TASK ITEM: Begin your copy at the line with "The width and height of the screenshot is (1410, 840)." in the records below and end it at the line with "Image resolution: width=1456", restating each line word for word; omit the pictures.

SOURCE MATERIAL:
╭──
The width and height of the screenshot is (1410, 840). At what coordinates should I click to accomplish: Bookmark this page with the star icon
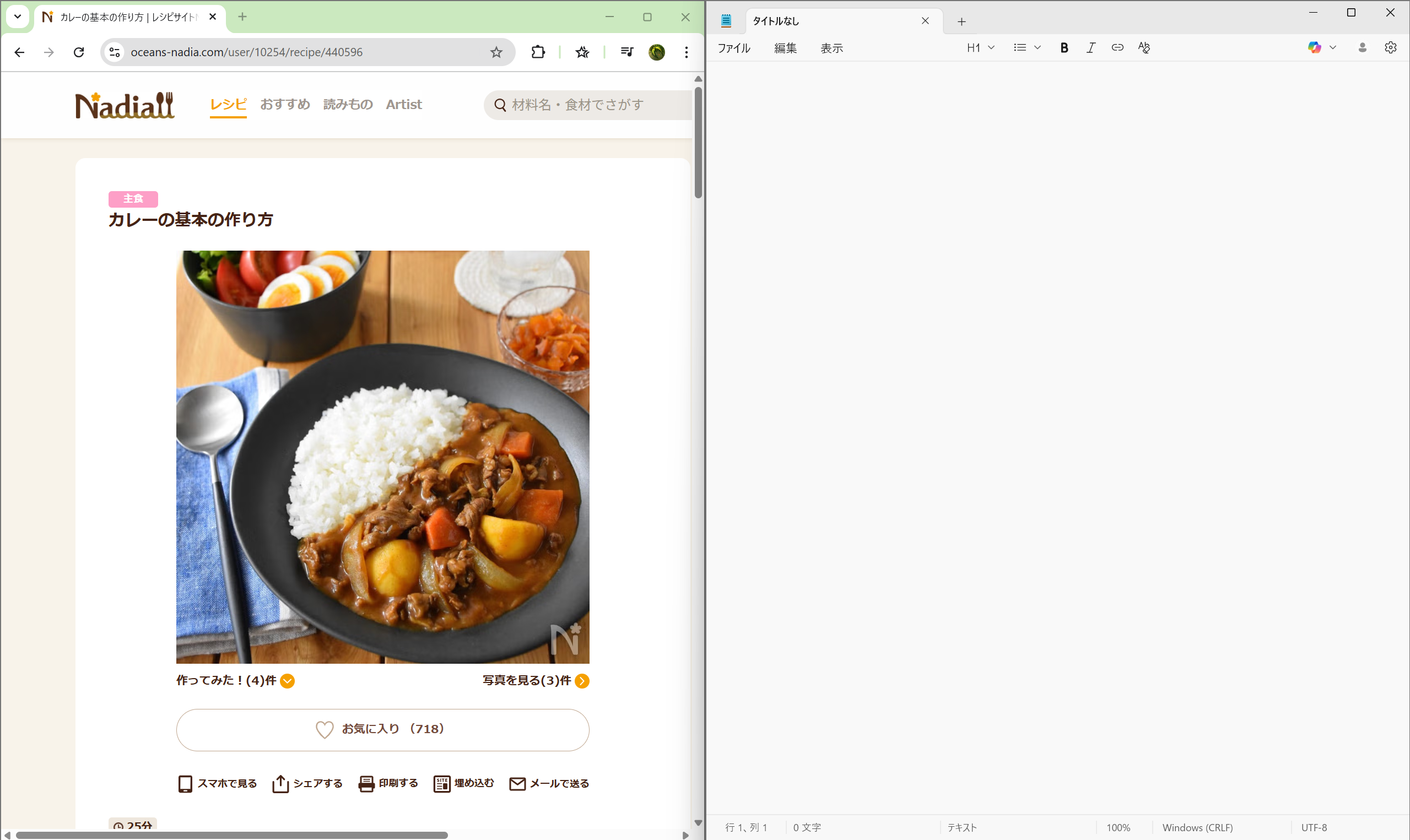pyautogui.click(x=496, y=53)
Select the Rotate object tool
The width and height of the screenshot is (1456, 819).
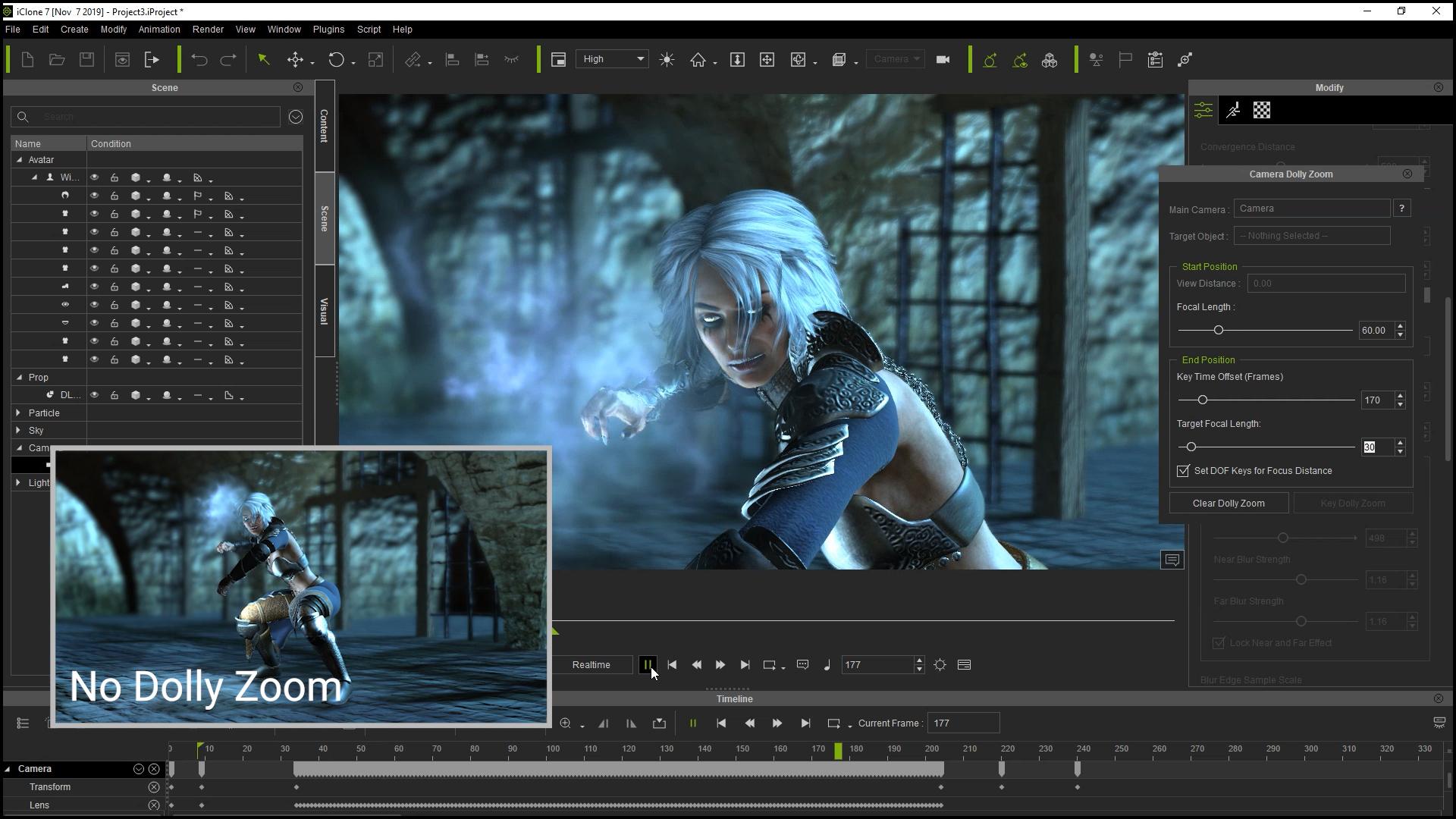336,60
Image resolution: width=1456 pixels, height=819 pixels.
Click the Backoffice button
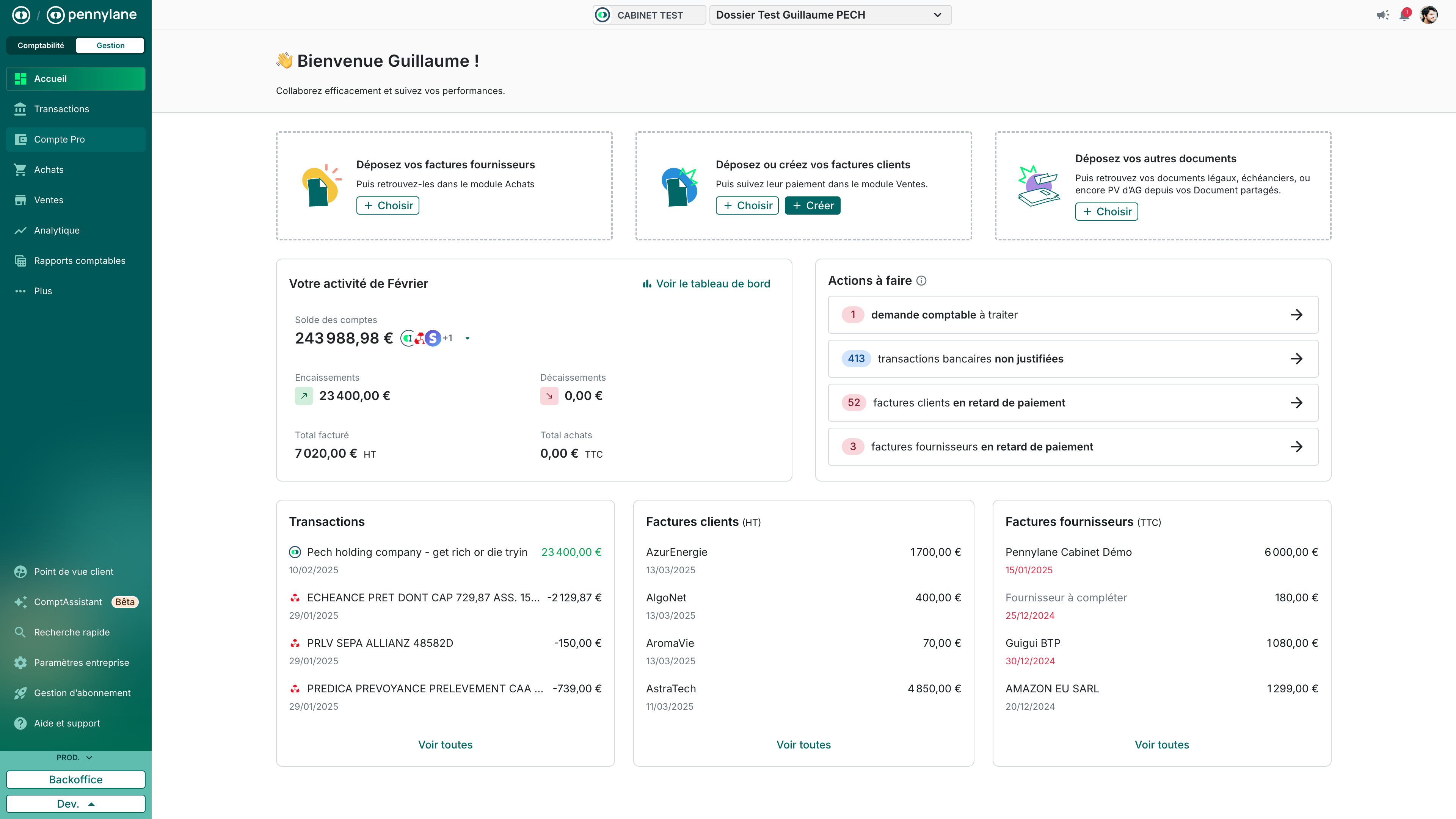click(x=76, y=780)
╰──
╭──
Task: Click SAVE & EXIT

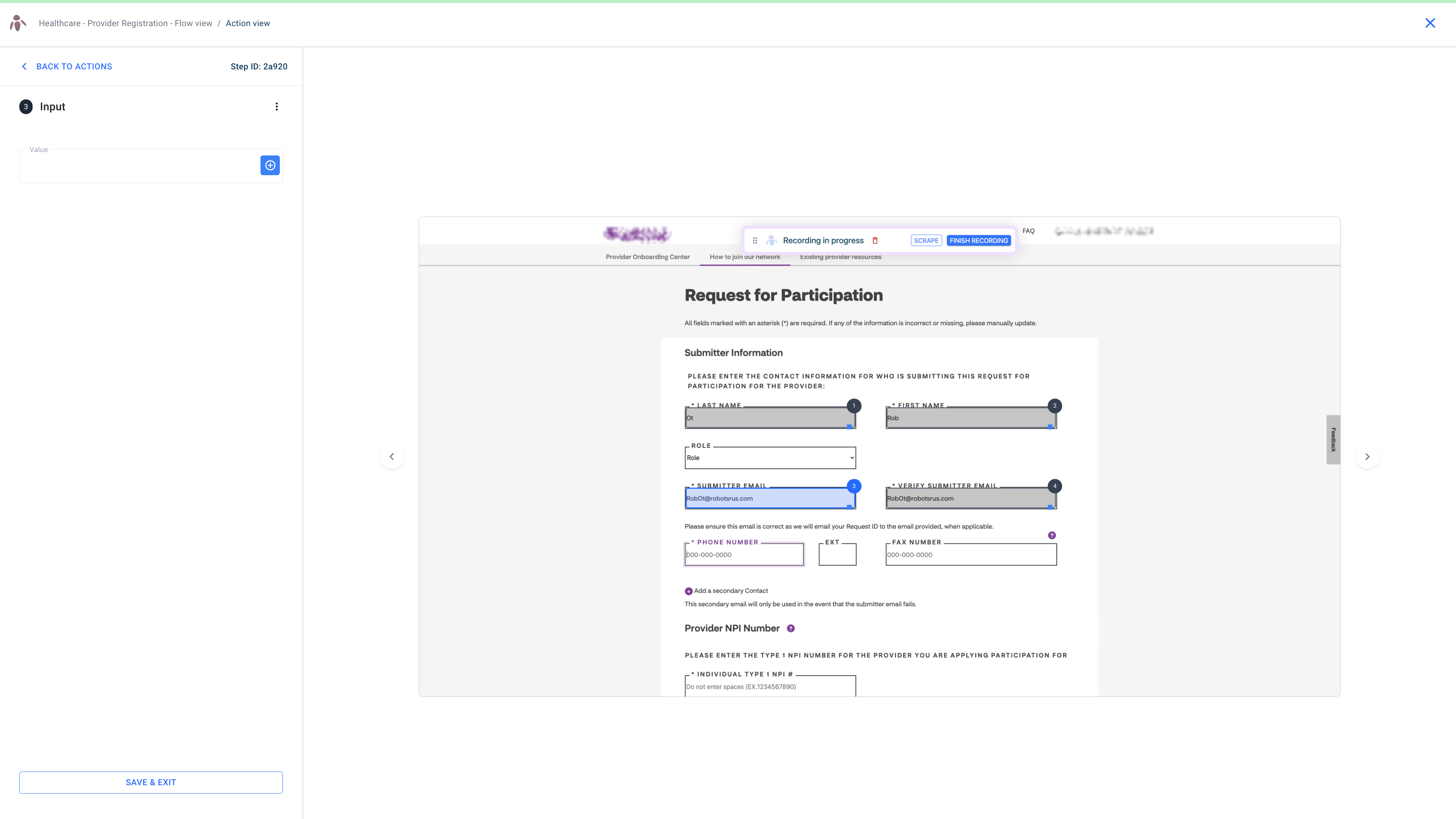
╰──
WRITTEN RESPONSE:
The width and height of the screenshot is (1410, 840). At what coordinates should I click to accomplish: Bookmark this page with the star icon
pyautogui.click(x=496, y=53)
Select the Rotate object tool
The width and height of the screenshot is (1456, 819).
336,60
Image resolution: width=1456 pixels, height=819 pixels.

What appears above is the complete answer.